Yes, according to NYU's Bullpen, David Shields is, "a secular Jew who defines himself by his Jewish-ness." He was born in Los Angeles in 1956 and now lives in Seattle with his wife and daughter.
We know (or should we say it appears ) that David Shields was at Brown in 1976 when we were finishing our PhD there.
Of course he may not be Jewish at all. In his current work, Reality Hunger: A Manifesto, Shields makes it clear that he takes pride in how he blurs the lines between fact and fiction.
He also makes clear that he demolishes the distinction between his words and the words of others. The 200 pages of his anthology-essay mostly present the observations of other writers arranged according to Shields' 26 alphabetical chapters of varying length with cryptic sub-titles.
The problem is that in all his work of citation, Shields does not tell us who said what. The ancient Talmud would inform us in its anthological compositions that, "Rabbi X says" and an average modern essayist would provide footnotes to grant attribution. To be fair, there are some crippled notes in the back, which Shields explains are only there because lawyers for the publisher insisted on it. He'd rather the whole mess of citations go without assignment to its authors.
We are supposed to say either in praising him that Shields is daring or provocative, or in damning him that he has lost his senses and subverts literary propriety. Most books (post Unibomber) called "a manifesto" invite the latter appraisal.
If we copy his book and put our name on it, and start to sell it as our own or give it away, Shields would not rejoice, that we assure you. Subversive as subset of attention-getter is not the same as subversive as subset of social-disruptive.
You can enjoy the book in any event because Shields has assembled a Midrashic-Talmudic compilation of contemporary aphorisms on a wide variety of topics of varying length, depth and acumen. He clearly had fun "writing" this book.And about 30% of the material has some point to it.
So yes, Shields is a Jew, and to some degree he has written in style a rabbinic treatise. On occasion he slips in Jewish references, e.g. on page 50, "Verboten thematic: secular Jews, laureates of the real, tend to be better at analyzing reality than re-creating it..." followed by the dropping of the names of 14 names of Jews exemplifying the cryptic claim without telling us further what it means. We guess we must await the commentaries to come along and decode the meanings of each such undeveloped and incoherent passage in this assemblage.

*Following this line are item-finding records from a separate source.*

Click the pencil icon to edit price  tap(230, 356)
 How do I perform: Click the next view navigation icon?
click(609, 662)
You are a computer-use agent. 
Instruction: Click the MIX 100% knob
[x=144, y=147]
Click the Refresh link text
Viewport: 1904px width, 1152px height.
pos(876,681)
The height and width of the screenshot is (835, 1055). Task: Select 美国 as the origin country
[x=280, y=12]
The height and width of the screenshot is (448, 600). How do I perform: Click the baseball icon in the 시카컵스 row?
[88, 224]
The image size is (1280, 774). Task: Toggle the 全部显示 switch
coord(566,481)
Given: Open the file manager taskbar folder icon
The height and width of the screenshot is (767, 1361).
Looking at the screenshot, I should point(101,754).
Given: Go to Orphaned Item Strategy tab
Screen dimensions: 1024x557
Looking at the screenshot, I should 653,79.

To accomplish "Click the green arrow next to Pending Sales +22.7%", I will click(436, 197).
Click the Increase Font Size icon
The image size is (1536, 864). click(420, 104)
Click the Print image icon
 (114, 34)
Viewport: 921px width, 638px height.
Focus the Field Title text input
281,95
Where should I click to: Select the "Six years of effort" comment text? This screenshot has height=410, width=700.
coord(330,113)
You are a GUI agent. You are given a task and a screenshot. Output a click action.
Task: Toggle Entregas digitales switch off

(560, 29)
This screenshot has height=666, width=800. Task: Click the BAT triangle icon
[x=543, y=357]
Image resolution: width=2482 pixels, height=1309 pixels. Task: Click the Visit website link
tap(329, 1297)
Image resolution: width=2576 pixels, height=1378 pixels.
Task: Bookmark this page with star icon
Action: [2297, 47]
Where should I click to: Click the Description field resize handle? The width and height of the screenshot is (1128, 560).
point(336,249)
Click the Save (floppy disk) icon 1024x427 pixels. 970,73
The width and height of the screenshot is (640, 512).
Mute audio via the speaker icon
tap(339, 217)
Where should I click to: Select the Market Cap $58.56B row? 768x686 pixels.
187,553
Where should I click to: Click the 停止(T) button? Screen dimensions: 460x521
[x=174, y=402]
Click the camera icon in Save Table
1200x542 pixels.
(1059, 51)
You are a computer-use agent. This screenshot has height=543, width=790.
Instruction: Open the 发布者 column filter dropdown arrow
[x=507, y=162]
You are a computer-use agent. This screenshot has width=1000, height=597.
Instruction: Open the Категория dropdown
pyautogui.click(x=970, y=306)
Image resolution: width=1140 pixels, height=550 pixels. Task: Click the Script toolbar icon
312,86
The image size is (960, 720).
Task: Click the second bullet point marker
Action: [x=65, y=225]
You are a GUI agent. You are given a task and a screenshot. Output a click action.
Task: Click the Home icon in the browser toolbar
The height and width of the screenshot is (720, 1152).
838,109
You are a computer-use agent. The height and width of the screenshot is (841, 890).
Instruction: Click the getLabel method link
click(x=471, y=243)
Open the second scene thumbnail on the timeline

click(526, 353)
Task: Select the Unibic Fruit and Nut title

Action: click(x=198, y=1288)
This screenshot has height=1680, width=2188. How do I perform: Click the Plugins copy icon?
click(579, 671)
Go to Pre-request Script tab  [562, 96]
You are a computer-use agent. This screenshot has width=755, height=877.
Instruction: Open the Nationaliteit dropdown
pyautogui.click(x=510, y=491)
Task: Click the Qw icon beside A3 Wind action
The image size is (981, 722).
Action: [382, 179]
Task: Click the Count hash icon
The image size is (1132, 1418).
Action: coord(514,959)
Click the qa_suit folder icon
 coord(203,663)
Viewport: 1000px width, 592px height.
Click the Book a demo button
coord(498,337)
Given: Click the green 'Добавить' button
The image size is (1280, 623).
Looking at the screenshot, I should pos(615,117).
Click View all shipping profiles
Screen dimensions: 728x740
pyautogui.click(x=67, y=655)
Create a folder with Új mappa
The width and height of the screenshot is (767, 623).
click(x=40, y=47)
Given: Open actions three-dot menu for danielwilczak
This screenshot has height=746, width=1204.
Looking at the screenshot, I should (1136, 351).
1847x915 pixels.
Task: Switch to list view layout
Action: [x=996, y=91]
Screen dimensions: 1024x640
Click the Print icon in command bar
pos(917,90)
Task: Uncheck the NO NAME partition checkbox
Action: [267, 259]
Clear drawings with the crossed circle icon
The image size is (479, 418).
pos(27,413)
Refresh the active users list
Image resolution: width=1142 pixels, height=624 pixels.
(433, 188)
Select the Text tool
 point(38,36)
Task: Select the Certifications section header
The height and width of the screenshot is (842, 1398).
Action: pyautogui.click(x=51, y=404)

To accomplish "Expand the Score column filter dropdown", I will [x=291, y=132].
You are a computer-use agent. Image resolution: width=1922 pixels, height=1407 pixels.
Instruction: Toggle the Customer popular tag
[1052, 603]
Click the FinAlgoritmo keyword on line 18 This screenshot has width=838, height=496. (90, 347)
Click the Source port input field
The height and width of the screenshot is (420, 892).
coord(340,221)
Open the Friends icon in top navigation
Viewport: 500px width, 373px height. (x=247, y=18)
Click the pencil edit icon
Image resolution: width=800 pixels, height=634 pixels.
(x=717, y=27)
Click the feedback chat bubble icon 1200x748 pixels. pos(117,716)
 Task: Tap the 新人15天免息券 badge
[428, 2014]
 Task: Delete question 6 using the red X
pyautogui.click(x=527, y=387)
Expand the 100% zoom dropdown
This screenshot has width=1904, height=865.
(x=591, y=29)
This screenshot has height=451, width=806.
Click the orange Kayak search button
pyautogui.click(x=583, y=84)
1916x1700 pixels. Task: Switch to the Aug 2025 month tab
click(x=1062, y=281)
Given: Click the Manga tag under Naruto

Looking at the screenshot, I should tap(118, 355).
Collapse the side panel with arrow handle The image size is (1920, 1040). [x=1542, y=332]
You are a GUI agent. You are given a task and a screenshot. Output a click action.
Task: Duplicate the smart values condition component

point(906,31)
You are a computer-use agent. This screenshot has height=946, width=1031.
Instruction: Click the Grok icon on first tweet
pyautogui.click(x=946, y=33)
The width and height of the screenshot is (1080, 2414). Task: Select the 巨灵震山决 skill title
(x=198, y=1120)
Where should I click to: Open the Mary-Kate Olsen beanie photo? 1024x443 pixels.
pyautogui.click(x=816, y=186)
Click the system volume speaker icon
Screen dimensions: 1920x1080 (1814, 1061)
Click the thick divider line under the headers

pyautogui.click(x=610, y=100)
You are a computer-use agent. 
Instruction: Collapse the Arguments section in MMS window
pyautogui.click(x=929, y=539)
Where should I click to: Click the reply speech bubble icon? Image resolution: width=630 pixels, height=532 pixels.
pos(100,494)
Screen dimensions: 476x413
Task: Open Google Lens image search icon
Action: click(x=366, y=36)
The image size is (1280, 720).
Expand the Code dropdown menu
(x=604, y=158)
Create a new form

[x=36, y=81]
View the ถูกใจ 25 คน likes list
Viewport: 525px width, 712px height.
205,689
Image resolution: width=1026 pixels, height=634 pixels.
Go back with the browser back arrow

We were hoping for some edification of a particular theme that was promised in a way in some blurb or other -- of why a person would steal another person's writing, put their name on it and publish it as their own. Nope. The author takes an "audacious stance" on hot issues. But not that one.
Bottom line. This book proves that audacity may generate some pleasant heat without much actual illumination.